* TASK STATEMENT
Which lines run from the one containing "Instruction: Apply underline" to the end of the entries? Quote them exactly, and nothing else.

* DATA FOR THIS TASK
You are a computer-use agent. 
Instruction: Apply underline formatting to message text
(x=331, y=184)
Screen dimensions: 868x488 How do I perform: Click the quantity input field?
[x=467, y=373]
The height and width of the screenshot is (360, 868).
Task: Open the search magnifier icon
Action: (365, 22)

* PROBLEM SOLUTION
Instruction: Apply underline formatting to message text
(x=331, y=184)
Screen dimensions: 868x488 How do I perform: Click the quantity input field?
[x=467, y=373]
The height and width of the screenshot is (360, 868).
Task: Open the search magnifier icon
Action: (365, 22)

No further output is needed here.